Richard Moss
Richard Moss

Reputation: 1620

Automatic casting for string DllImport arguments vs Marshal.StringToCoTaskMemUni

Consider the WM_SETTEXT message that you can use to set the text of another window via old school Win32 API. There are probably a multitude of ways of doing this in .NET, here's two that I know:

[DllImport("USER32", EntryPoint = "SendMessage", CharSet = CharSet.Auto, SetLastError = true)]
public static extern IntPtr SendMessage(IntPtr hWnd, int msg, IntPtr wParam, string lParam);

SendMessage(handle, WM_SETTEXT, IntPtr.Zero, "Magic String");

 

[DllImport("USER32", EntryPoint = "SendMessage", CharSet = CharSet.Auto, SetLastError = true)]
public static extern IntPtr SendMessage(IntPtr hWnd, int msg, IntPtr wParam, IntPtr lParam);

IntPtr textPointer = Marshal.StringToCoTaskMemUni("Magic String");
SendMessage(handle, WM_SETTEXT, IntPtr.Zero, textPointer);
Marshal.FreeCoTaskMem(textPointer);

The first one uses a string in the declaration of the dll import and lets .NET handle it. This second uses an IntPtr and explicitly creates a pointer using Marshal.StringToCoTaskMemUni and then freed using Marshal.FreeCoTaskMem. Both of these approaches work happily as far as I can tell.

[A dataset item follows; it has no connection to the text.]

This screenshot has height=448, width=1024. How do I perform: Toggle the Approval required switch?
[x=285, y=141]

Note I normally do the former (which in fact I used to do many years ago as a VB6 programmer), but I came across the latter on a comment on another StackOverflow post and was curious if the former was another bad habit that needed squashing.

I have also seen a variant of the first example using a char[] array in the declaration and passing in a StringBuilder

My question is simple - which (if any) is the correct way of doing it? For example, the SendMessage Win32 call only accepts pointers anyway, so "something" must be creating pointers behind the scenes for the first version, and if so does it do the cleaning up, or is it better to be verbose and use the explicit allocation and deallocation of pointers.

Upvotes: 0

Views: 1032

Answers (1)

David Heffernan
David Heffernan

Reputation: 613311

When you declare a parameter of string, the p/invoke marshaller will, behind the scenes, marshal that to a pointer to a null-terminated array of characters. The marshaller will handle all memory allocation and deallocation. You can do it yourself with an IntPtr parameter, but it comes to the same in the end.

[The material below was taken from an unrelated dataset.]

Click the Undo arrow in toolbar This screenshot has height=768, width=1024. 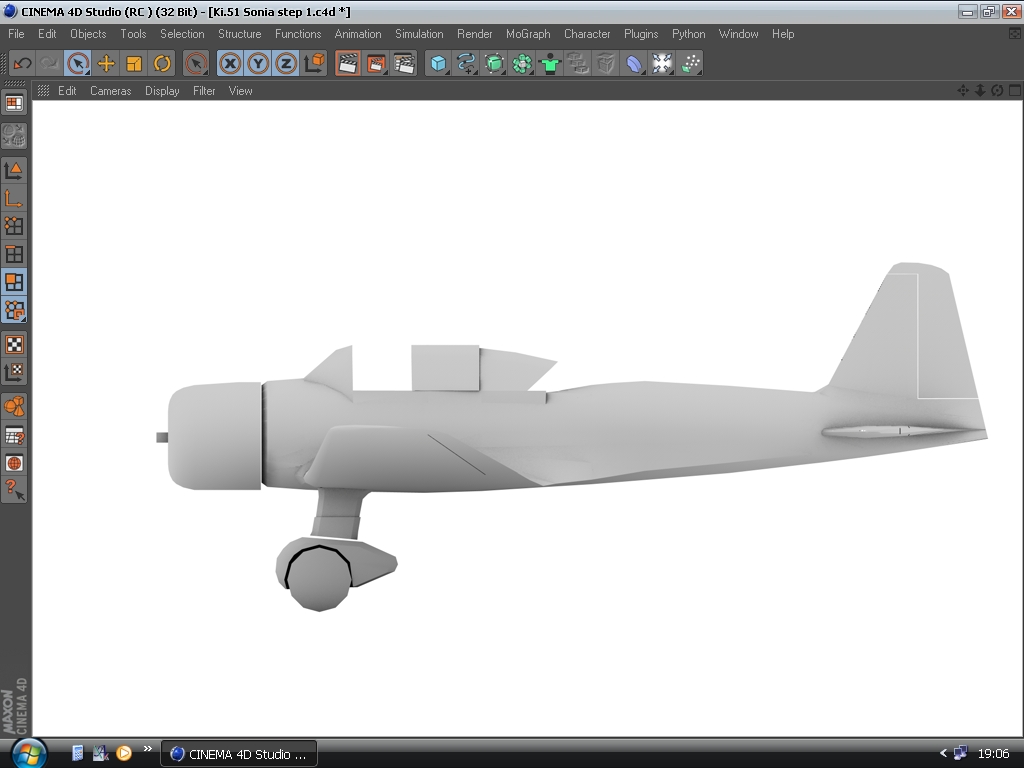[22, 64]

Which you choose comes down to whether or not you plan to use the SendMessage declaration for any other messages that you send.

  • If you only ever call SendMessage for WM_SETTEXT, then you declare it to receive a string parameter.
  • If you also use SendMessage to send other messages, then you can declare the parameter to be IntPtr and perform the marshalling manually.
  • And yet another option is to declare multiple overloaded variants so that you can make the code that calls SendMessage as convenient as possible for the programmer.

Now, let's pick up that last option. Suppose you needed to send WM_GETTEXT as well as WM_SETTEXT. For WM_SETTEXT you need to pass string data from managed to native, so you'd prefer string. For WM_GETTEXT, you need to supply a buffer so that the native code can fill out the window text. And that means you want to use StringBuilder. So, declare two overloads, one receiving string and one receiving StringBuilder. Use the former for WM_SETTEXT and the latter for WM_GETTEXT.